- _Trecho do documento_
────

A razão para esse interesse é explicável: o urânio processado é essencial para a geração da energia nuclear e mais de 70% da eletricidade consumida pelos franceses é proveniente dessa fonte. Como o Niger, país africano que é o principal fornecedor do mineral para a França, atravessa um momento de instabilidade política, Macron viu no Brasil a solução de abastecimento de um produto que, para seu país, é de primeiríssima necessidade.
O acordo assinado pelos dois presidentes demonstra a forma como a França, assim como outros países europeus que ainda guardam um ranço da mentalidade colonialista do passado, encara a exploração dos recursos brasileiros. Quando se trata de algo que os beneficia, eles não veem o menor problema em explorar os recursos naturais a torto e a direito.
Quando o principal beneficiário é o próprio Brasil, no entanto, suas trombetas tocam como se anunciassem o apocalipse e suas vozes se levantam para impor exigências descabidas. Foi o que fez a França, apenas para citar um caso recente, que se valeu de desculpas ambientalistas fora de propósito para melar o acordo do Mercosul com a União Europeia, que abriria para os produtos agrícolas brasileiros as portas do bilionário mercado do Velho Continente.
Não se trata, aqui, de colocar o Brasil como uma vítima indefesa de grandes potências, mas de reconhecer que a atual postura de sua diplomacia não tem contribuído para reforçar a posição do país perante os interlocutores com quem precisa negociar questões sensíveis, mas fundamentais, como a política em relação à Amazônia. Os europeus precisam deixar de usar as acusações exageradas como arma para tentar impedir a exploração, em benefício do Brasil, dos recursos da floresta.
Precisa ficar claro para o mundo inteiro que as dimensões da região permitem que a preservação seja combinada com a exploração racional de seus recursos. Era isso, por sinal, que o Conde dos Arcos já propunha em 1796: as árvores que caírem com resultado da exploração precisam ser repostas. O efeito prático dessa postura talvez não seja sentido de imediato, mas será fundamental para que a floresta continue existindo com toda sua pujança no futuro.
Contaminação por mercúrio
Outro ponto essencial diz respeito às populações que vivem na Amazônia e que precisam da ação do Estado para manter sua integridade. O caso mais grave é o dos indígenas, especialmente os yanomami. Enquanto Macron condecorava o cacique Raoni no Pará, os yanomami de Roraima continuavam padecendo sob o impacto da exploração predatória e criminosa que a ausência histórica do Estado estimulou que se fizesse em suas terras. A situação do povo yanomami, até prova em contrário, continua tão grave no governo de Lula quanto estava no governo Bolsonaro e qualquer percepção diferente desta não passará de mera propaganda.
Uma pesquisa divulgada pela Fundação Oswaldo Cruz na semana passada mostrou que exames realizados nos cabelos de 287 yanomamis indicaram que 84% deles tinham seus organismos contaminados por mercúrio — substância tóxica, de uso proibido, mas que é livremente empregado para apuração do ouro nos garimpos ilegais. E mais: 11% desses 287 indivíduos tinham níveis de contaminação elevadíssimos e apresentavam os sintomas mais graves das doenças causadas pelo mercúrio. Essas doenças são diarreia, tremores, inflamação nas gengivas, fraqueza extrema e até demência.
Este é o ponto que deve ser trazido para o centro da agenda. É inconcebível que, em pleno século 21, seres humanos vulneráveis, como é o caso dos yanomamis e de outras nações indígenas, continuem expostos aos riscos causados pela omissão de quem tem a obrigação de protegê-los. Enquanto eles não forem postos em primeiro lugar nem contarem com a atenção de quem posa de defensor da floresta, mas que muda de ideia quando isso beneficia seus interesses, todo o discurso preservacionista em relação àquela região extensa, rica e vulnerável será inútil e não passará de mais uma das muitas lendas e mistérios da Amazônia.

────

- _Dados fornecidos_

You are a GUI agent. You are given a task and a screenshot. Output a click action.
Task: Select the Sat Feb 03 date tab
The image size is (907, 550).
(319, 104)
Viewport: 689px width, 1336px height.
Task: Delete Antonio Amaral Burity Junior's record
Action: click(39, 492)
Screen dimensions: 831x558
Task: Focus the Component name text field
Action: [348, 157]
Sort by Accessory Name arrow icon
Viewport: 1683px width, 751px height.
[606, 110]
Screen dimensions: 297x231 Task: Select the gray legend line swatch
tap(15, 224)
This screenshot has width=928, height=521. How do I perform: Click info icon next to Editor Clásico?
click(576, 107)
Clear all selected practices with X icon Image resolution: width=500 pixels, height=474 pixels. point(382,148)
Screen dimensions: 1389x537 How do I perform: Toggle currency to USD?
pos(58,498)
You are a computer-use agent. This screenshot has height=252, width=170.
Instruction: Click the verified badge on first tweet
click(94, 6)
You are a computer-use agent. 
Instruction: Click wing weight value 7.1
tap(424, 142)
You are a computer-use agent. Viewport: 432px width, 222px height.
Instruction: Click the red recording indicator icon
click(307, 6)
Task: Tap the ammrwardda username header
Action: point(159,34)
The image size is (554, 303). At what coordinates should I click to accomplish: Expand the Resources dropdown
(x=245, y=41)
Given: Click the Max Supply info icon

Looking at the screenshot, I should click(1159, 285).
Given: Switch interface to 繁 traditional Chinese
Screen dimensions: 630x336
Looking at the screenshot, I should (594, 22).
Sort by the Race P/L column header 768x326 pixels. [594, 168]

────

- _Tarefa 1_
No trecho do documento, reproduza a parte que começa com as palavras que contêm "O acordo assinado" e termina com "e a direito.", substituindo "ranço" por "resquício".
- _Tarefa 2_
Responda com base no trecho do documento:
(a) Que porcentagem da eletricidade consumida pelos franceses vem da energia nuclear?
(b) Em que ano o Conde dos Arcos já propunha que as árvores derrubadas fossem repostas?
(c) Quantos yanomamis tiveram os cabelos examinados na pesquisa da Fundação Oswaldo Cruz?
A listagem não precisa ser consultada.

- _Resposta 1_
O acordo assinado pelos dois presidentes demonstra a forma como a França, assim como outros países europeus que ainda guardam um resquício da mentalidade colonialista do passado, encara a exploração dos recursos brasileiros. Quando se trata de algo que os beneficia, eles não veem o menor problema em explorar os recursos naturais a torto e a direito.

- _Resposta 2_
(a) Mais de 70%.
(b) Em 1796.
(c) 287.